UU CIPTA KERJA

Januari 2021, Aturan Turunan Klaster Perpajakan Ditargetkan Terbit

Redaksi DDTCNews
Rabu, 16 Desember 2020 | 17.36 WIB
Januari 2021, Aturan Turunan Klaster Perpajakan Ditargetkan Terbit

Direktur Peraturan Perpajakan I DJP Arif Yanuar. (tangkapan layar Youtube DJP)

JAKARTA, DDTCNews – Ditjen Pajak (DJP) akan memerinci dan mempertegas perubahan kebijakan pajak pertambahan nilai (PPN) yang diatur dalam UU Cipta Kerja. Hal ini akan dituangkan dalam aturan turunan.

Direktur Peraturan Perpajakan I DJP Arif Yanuar mengatakan secara garis besar, ada 6 perubahan kebijakan UU PPN yang masuk dalam UU Cipta Kerja. Pertama, konsinyasi bukan termasuk dalam penyerahan barang kena pajak (BKP).

Kedua, penyertaan modal dalam bentuk aset (imbreng) tidak terutang PPN. Ketiga, penyerahan batu bara termasuk penyerahan BKP. Keempat, relaksasi hak pengkreditan pajak masukan bagi pengusaha kena pajak (PKP).

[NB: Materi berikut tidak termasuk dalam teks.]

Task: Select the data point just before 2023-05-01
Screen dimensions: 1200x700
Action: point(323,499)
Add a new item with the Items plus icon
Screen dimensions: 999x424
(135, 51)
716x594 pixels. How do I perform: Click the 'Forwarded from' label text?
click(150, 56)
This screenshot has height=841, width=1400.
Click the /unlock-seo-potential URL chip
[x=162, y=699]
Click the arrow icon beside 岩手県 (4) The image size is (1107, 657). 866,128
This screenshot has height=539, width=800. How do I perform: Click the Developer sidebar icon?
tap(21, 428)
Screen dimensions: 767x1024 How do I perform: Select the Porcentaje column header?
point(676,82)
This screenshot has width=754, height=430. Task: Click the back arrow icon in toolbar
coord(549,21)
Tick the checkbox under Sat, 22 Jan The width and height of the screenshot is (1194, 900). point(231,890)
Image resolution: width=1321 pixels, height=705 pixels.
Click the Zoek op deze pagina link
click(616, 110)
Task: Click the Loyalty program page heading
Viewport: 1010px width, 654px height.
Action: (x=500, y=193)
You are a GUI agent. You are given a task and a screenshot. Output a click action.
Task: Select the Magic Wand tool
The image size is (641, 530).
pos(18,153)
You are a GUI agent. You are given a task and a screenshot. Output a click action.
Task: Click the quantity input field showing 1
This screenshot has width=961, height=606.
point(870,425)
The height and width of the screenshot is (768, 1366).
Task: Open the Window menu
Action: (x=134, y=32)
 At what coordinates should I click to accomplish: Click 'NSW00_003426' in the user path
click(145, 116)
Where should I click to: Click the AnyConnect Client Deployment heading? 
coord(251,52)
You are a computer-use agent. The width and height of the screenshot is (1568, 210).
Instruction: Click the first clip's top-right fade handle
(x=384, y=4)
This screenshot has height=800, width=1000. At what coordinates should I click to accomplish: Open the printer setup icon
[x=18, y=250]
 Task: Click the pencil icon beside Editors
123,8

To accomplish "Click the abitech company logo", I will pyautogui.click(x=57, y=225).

Kelima, pencantuman nomor induk kependudukan (NIK) pembeli yang tidak memiliki Nomor Pokok Wajib Pajak (NPWP) dalam faktur pajak. Keenam, pengaturan faktur pajak untuk PKP pedagang eceran.

“Kami minta masukan dari pelaku usaha terkait dengan aturan turunan untuk tingkat PP dan perubahan PMK," katanya dalam acara Gelar Wicara UU Cipta Kerja Klaster Kemudahan Berusaha Bidang Perpajakan, Rabu (16/12/2020).

Arif menuturkan salah satu poin perubahan yang masih menjadi bahan diskusi otoritas untuk dibuat regulasi turunannya ialah terkait pengaturan faktur pajak untuk PKP pedagang eceran. Menurutnya, aturan turunan dari perubahan tersebut wajib mengakomodasi kegiatan usaha yang dilakukan secara daring.

Dia menyebutkan masih terdapat beberapa isu dalam membuat aturan turunan untuk faktur pajak bagi PKP pedagang eceran, terutama untuk transaksi yang dilakukan secara daring. Pada regulasi yang berlaku sekarang kategori pedagang eceran adalah saat pembeli melakukan pembelian secara langsung.

“Mudah-mudahan nanti kita lebih pertegas lagi bahwa kriteria pedagang eceran itu yang karakteristik pembelinya adalah end user. Apakah pemesanan kita via handphone itu dianggap sebagai surat pemesanan? Ini yang masih menjadi diskusi. Akan kita tegaskan lagi pengaturannya,” kata Arif.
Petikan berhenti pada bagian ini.